Zwischen Hype und Hexenjagd

Es scheint hierzulande aber tiefer reichende Gründe zu geben, denn auch ohne flächendeckende Programme liegt in vielen anderen europäischen Ländern die HPV-Impfrate bei 80 % und in den USA – trotz oftmals fehlender staatlicher Krankenversicherung – bei immerhin noch 60 %. Auch die WHO empfiehlt, die HPV-Impfung in die nationalen Immunisierungsprogramme aufzunehmen.

Nach den ersten Begeisterungsstürmen bei Einführung der Impfung – mit zugegebenermaßen teilweise auch fragwürdigen Marketing-Maßnahmen – nahm hierzulande die Skepsis schnell überhand. Ein paar Meinungsbildner äußerten öffentlich Zweifel bezüglich der Wirksamkeitsabschätzung und einige kurzzeitige Ohnmachtsanfälle nach Impfgabe fanden schnell den Weg in die Medien. Als dann noch zwei angebliche Todesfälle dazu kamen, war – zumindest bei den hiesigen Impfkritikern das Urteil gefällt: lebensgefährlich, skandalös...

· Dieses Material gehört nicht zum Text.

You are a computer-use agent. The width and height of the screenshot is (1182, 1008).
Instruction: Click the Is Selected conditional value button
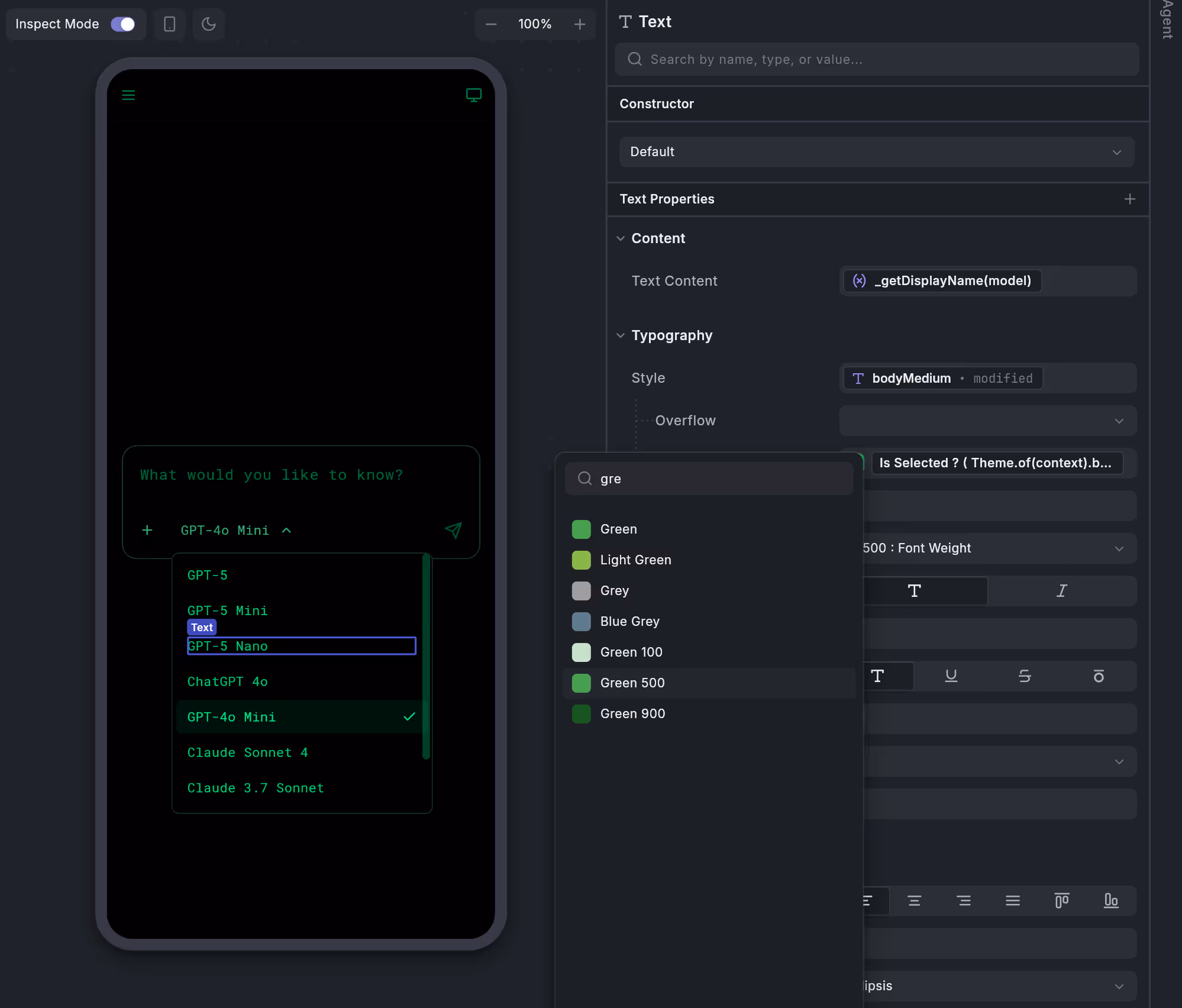tap(996, 463)
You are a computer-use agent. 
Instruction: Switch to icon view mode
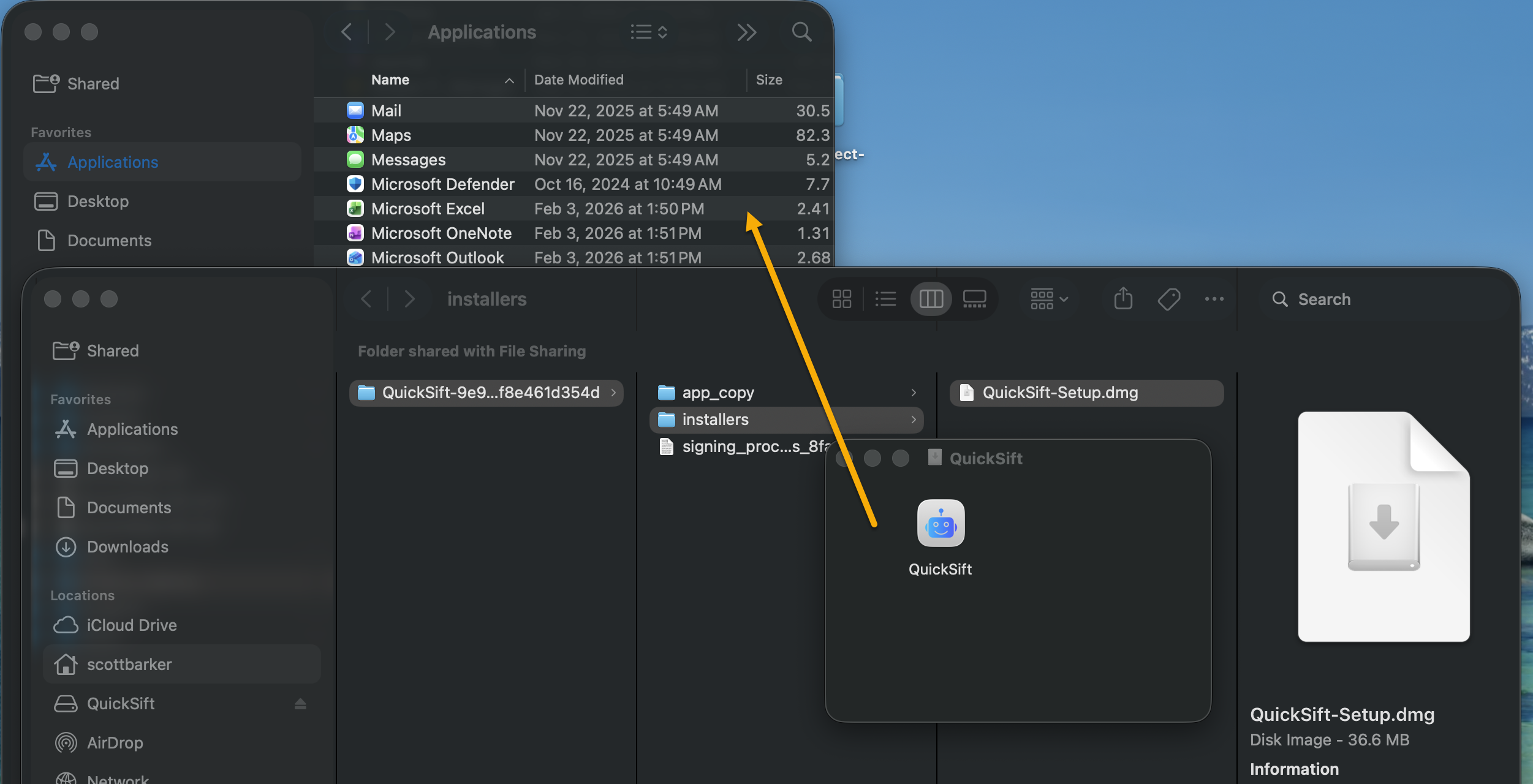click(x=841, y=299)
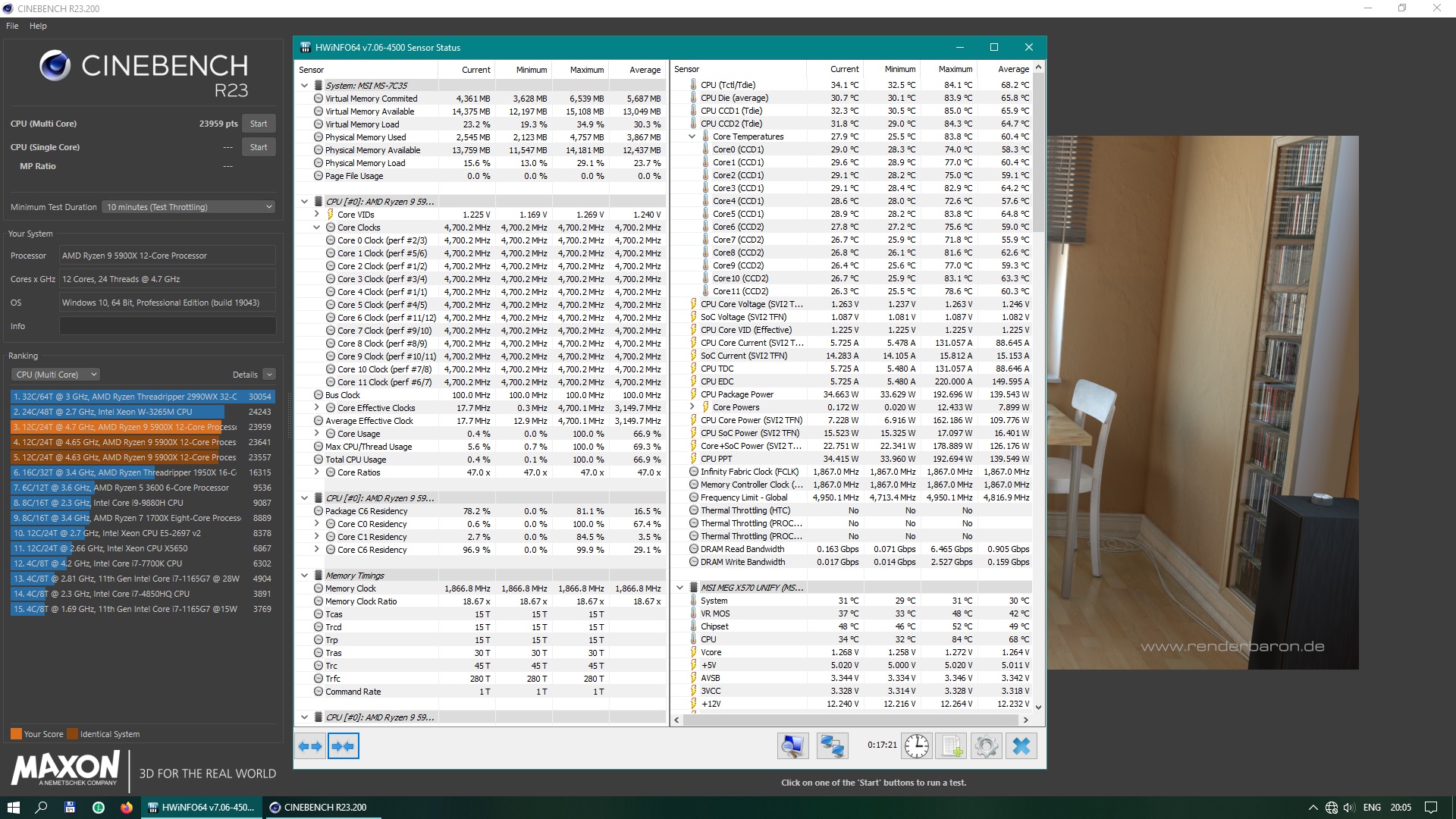Viewport: 1456px width, 819px height.
Task: Open the CPU (Multi Core) ranking dropdown
Action: click(56, 375)
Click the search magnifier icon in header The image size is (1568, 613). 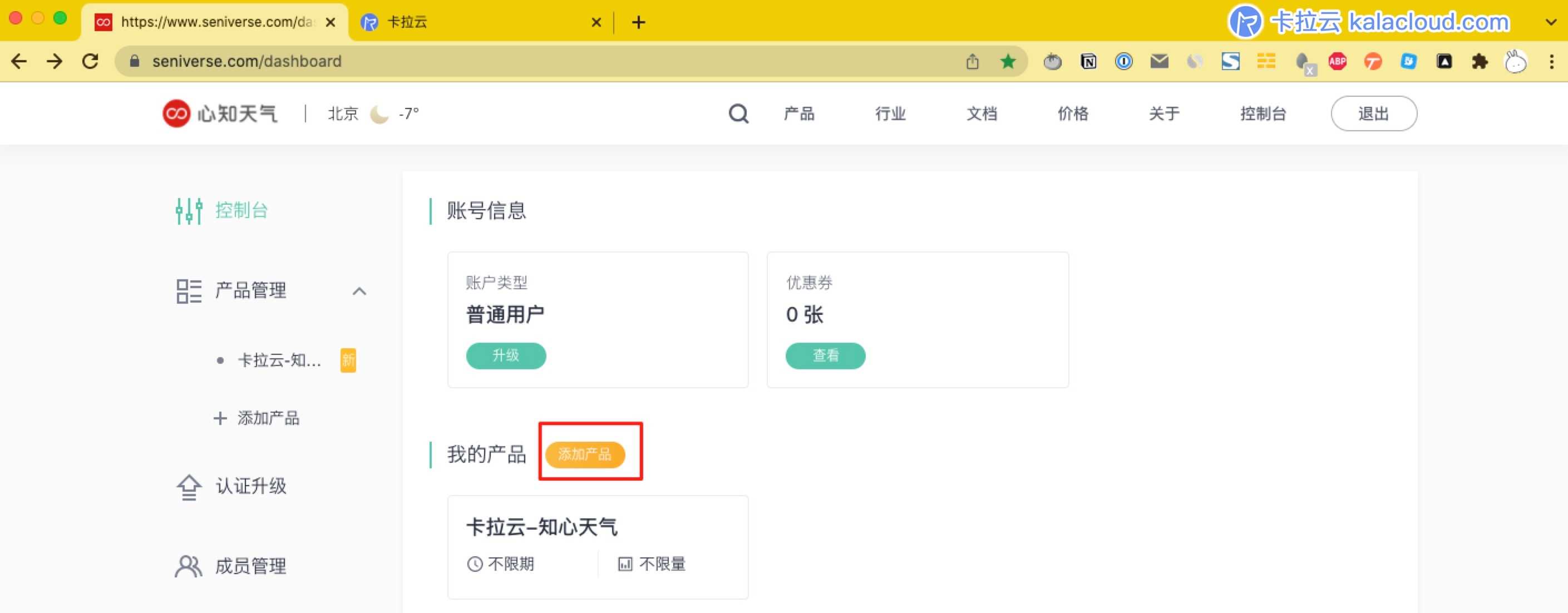738,113
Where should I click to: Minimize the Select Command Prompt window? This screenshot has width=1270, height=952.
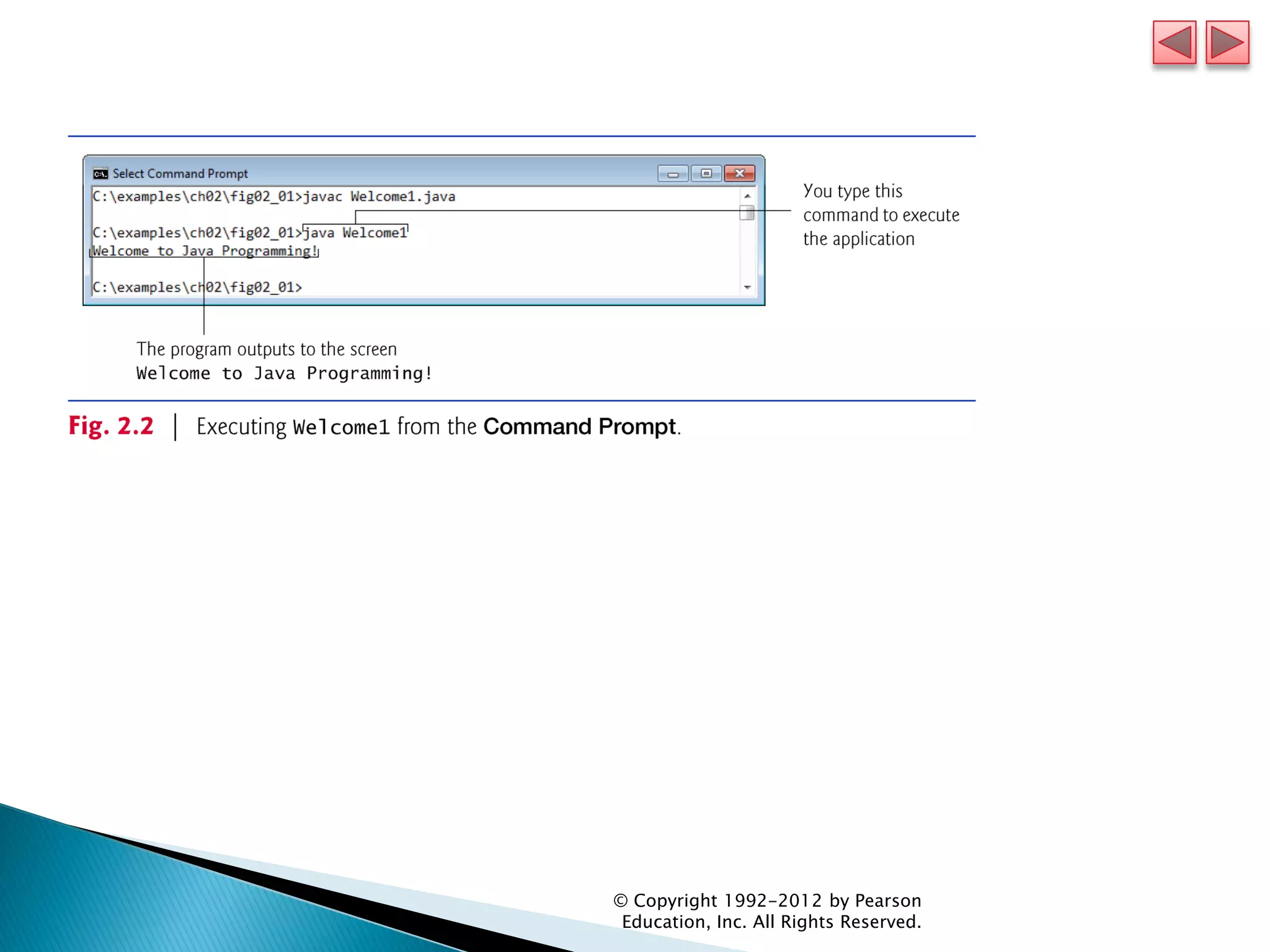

Mittlerweile wurden in großen internationalen Studien die bisher evaluierbaren klinischen Erwartungen an eine solche Impfung allesamt erfüllt – oft noch weit übertroffen. Unter anderem konnte nachweislich die Zahl auffälliger und behandlungsbedürftiger Zellveränderungen am Gebärmutterhals gesenkt werden. Und auch in puncto Sicherheit gilt die HPV-Impfung – mit der Erfahrung von weit über 150 Millionen Verabreichungen – als ebenso sicher wie jede andere Standard-Vakzinierung. Kein einziger der wenigen Todesfälle konnte zweifelsfrei mit der Impfung in Zusammenhang gebracht werden.  

Vernünftige Aufklärung tut not

Zwischenzeitlich findet man auch bei manchen Kritikern eine Kehrtwende nach dem Motto "offensichtlich doch deutlich besser als befürchtet".

Aber wie das halt so ist: Ist der Ruf erst ruiniert... ist es nicht so leicht, einmal manifestierte Befürchtungen wieder gänzlich abzustreifen – und seien die untermauernden Fakten noch so schlüssig.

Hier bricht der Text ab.